/bevents-index-processor

Reads messages from a RabbitMQ queue and stores the payload into a database in a specific format

Primary LanguagePythonMIT LicenseMIT

bevents-index-processor

Reads messages from a RabbitMQ queue and stores the payload into a database in a specific format.

The system currently supports only PairCreated events as sent in the format specified by bevents-scraper output message format.

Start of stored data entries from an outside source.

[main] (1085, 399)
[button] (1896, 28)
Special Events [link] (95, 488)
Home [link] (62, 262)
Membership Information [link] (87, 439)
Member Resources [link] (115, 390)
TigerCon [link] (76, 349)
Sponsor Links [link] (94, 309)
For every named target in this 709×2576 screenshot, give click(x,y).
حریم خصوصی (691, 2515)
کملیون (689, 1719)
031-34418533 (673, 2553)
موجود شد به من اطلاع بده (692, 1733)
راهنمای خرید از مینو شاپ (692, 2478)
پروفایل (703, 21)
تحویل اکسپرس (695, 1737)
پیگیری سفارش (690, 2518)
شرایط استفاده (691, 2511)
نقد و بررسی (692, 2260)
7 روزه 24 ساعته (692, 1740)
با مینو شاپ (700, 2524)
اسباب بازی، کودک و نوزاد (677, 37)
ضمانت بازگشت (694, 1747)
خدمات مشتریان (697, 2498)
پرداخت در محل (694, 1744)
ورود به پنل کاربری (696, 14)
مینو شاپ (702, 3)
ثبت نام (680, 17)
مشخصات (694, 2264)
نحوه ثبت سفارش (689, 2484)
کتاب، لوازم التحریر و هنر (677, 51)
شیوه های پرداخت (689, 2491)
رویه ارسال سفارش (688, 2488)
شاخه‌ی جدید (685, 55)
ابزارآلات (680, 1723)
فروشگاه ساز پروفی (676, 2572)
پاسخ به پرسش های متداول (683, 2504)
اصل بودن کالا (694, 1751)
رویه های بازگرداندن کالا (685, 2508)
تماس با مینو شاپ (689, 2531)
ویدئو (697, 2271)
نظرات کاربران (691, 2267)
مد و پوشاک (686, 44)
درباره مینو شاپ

Concretely it expects messages with the following structure:

{
    "event_name": "<the name of the smart contract event>",
    "filter_arguments": {
      // the arguments used as filter, specified in the contract-watchlist.json from bevents-scraper
    },
    "event_data": { // direct event data, raw, as returned by the RPC endpoint
        "args": {  
        },
        "event": "...",
        "logIndex": ...,
        "transactionIndex": ...,
        "transactionHash": "...",
        "address": "...",
        "blockHash": "...",
        "blockNumber": ...
    }
}

The event_name indicates what event type this is. As mentioned, only PairCreated is currently supported. All other events are consumed/discarded from the queue with a warning message only. event discared example

RabbitMQ interaction and MongoDB connection string

The project reads RabbitMQ messages sent to a topic exchange via a routing key. In order to specify the queue/host and other configuration data, the following environment variables are required:

  • RABBIT_HOST_URL: the hostname of the RabbitMQ server
  • RABBIT_HOST_PORT: port number used in the above-mentioned host
  • RABBIT_EXCHANGE: rabbit exchanged used where the messages are published
  • RABBIT_ROUTING_KEY: the routing key used in publishing the messages
  • RABBIT_QUEUE_NAME: the name of the queue that will be created on the server that is bound to this specific instances of bevents-index-processor. If running multiple instances (and you do not want all to consume from the same queue) make this name unique among running instances.
  • RABBIT_USER: the username when logging to the message broker
  • RABBIT_PASSWORD: the password corresponding to the above-mentioned user
  • MONGO_DB_CONNECTION_STRING: the MongoDB connection string for connecting with the db

Example for a Windows .bat starter script:

@echo off

set RABBIT_HOST_URL=localhost
set RABBIT_HOST_PORT=5672
set RABBIT_EXCHANGE=events
set RABBIT_ROUTING_KEY=events.all
set RABBIT_QUEUE_NAME=events
set RABBIT_USER=guest
set RABBIT_PASSWORD=guest
set MONGO_DB_CONNECTION_STRING=mongodb://localhost:27017
main.py

Setup

Project requires

  • that bevents-scraper be currently deployed and set up.
  • the same rabbitMQ server used in bevents-scraper to be used here, as mentioned in RabbitMQ interaction above
  • the MongoDB server (mentioned bellow) to be functional and visible
  • copy/download the project, ensure the required environment variables are set and deploy the project. Example shell launch:
git clone https://github.com/abarbatei/bevents-index-processor
cd ./bevents-index-processor
pip install -r /requirements.txt
./start.sh

The start.sh would be the equivalent to the Windows example but in shell.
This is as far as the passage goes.